At IMS, we believe our people are our greatest asset. In honour of our incredible team, we are thrilled to go "beyond the bio" and share the personal stories of employees across our organisation.

As integral members of the Visual Advocacy team, Trial Consultant Andrew Buckley and Graphic Designer M'Lynn Phillips lend their creativity, passion, and experience to support clients. Discover their perspectives on the most rewarding aspects of working at IMS, their outlook on the industry's evolution, their favourite case, and more.

Andrew Buckley, Trial Consultant

Q: How/why did you get into this industry?

A: Before transitioning to this industry, I spent a decade as a freelance photojournalist developing multimedia content for organisations and individuals. I had no idea this niche field existed until I found a graphic design position at Barnes & Roberts. I had always been connected to and interested in the legal field through family, but I did not realise how much of my experience and skills translated into helping attorneys tell stories and portray complex information, as many of them did not go to trials and utilise these kinds of services.

Q: How did you find / why did you choose IMS?

A: I previously worked at Barnes & Roberts, which merged with The Focal Point, and then was acquired by IMS. It has been great to see the growing group of creatives bring so many new perspectives and skills to each case.

Q: What do you like most about your specific department and role?

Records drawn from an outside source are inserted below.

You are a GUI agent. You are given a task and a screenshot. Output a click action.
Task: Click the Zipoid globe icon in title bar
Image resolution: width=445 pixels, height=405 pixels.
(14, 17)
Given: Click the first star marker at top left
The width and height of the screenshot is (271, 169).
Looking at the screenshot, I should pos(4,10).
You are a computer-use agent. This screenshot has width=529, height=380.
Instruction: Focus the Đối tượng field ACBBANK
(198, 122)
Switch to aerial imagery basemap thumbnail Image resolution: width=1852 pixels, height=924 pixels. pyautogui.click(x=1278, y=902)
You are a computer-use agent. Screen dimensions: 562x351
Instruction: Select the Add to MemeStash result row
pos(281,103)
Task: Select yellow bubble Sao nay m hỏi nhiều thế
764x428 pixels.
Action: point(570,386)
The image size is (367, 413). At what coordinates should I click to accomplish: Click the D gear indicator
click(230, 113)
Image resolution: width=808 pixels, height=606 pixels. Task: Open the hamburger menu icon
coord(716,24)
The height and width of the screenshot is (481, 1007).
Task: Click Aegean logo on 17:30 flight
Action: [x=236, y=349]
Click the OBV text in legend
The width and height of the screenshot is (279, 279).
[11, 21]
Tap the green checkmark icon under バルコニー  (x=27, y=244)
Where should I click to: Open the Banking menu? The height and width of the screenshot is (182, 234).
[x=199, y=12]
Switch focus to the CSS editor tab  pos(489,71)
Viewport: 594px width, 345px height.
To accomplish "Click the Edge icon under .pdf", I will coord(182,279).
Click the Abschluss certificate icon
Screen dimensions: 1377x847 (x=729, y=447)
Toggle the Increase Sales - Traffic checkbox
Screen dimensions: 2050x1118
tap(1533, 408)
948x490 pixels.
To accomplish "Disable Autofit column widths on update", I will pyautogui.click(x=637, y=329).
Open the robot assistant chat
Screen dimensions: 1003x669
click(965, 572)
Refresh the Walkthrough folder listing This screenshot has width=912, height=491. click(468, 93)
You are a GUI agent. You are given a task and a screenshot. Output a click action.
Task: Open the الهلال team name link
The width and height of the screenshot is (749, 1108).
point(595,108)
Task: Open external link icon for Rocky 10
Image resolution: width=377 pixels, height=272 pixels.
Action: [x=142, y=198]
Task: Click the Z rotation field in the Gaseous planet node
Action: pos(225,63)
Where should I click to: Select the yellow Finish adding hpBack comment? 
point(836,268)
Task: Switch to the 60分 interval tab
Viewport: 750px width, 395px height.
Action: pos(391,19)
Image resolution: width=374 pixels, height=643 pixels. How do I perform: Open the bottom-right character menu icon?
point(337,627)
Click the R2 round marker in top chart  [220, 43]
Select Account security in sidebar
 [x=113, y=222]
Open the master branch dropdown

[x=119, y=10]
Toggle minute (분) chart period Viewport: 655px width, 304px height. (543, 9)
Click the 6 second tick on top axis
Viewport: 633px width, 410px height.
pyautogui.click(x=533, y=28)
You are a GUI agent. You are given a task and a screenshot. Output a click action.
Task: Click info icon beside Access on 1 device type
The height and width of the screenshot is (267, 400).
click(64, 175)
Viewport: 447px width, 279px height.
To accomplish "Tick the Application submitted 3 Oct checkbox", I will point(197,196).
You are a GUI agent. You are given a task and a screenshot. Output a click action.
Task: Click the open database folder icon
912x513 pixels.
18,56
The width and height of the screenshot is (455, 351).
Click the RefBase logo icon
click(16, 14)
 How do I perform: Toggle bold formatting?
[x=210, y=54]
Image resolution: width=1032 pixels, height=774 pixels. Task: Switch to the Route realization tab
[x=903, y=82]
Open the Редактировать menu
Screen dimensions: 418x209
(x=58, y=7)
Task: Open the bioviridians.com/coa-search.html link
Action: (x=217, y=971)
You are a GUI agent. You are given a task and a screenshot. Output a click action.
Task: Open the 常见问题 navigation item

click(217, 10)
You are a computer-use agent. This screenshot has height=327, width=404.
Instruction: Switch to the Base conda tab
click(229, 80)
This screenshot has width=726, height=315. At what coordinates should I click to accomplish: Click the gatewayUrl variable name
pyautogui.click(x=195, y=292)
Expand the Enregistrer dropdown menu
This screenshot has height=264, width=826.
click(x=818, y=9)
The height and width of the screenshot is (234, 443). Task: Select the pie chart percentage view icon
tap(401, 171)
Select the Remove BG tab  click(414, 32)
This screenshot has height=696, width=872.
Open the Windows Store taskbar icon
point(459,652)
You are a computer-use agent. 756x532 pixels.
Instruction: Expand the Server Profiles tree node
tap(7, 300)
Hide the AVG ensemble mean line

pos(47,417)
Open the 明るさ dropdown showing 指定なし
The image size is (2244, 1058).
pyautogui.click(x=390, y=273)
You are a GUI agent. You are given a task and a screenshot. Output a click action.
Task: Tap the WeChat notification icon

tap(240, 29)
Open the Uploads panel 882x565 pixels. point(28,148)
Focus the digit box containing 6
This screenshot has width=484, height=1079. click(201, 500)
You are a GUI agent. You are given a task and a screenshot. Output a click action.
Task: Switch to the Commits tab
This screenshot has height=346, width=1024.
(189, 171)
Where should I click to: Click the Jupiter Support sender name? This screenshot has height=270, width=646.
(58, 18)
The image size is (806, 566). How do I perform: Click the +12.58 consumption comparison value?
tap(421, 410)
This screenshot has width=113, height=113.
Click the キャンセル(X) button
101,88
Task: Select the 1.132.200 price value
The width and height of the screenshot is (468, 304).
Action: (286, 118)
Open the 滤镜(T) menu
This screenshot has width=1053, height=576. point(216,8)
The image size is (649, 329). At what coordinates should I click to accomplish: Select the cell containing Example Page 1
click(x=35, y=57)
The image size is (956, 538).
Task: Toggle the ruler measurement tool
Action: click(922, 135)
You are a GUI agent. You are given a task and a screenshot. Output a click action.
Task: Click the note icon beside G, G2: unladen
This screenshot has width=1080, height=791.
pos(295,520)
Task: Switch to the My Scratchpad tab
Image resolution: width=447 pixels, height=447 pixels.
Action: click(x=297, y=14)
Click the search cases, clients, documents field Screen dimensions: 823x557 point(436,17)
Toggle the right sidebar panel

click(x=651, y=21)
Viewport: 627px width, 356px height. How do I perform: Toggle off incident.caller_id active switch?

A: Beyond what everyone contributes to each project, the bonds built during the long hours, war rooms, great successes, and hardships are among the sincerest and something very few people would understand outside this industry. I enjoy working on the variety of cases that come through the door and the new learning opportunities they bring, such as the intricacies of water slide patents or how specific language influences trade secret disputes. I also utilise my skills outside consulting with 3D printing and UAV survey projects.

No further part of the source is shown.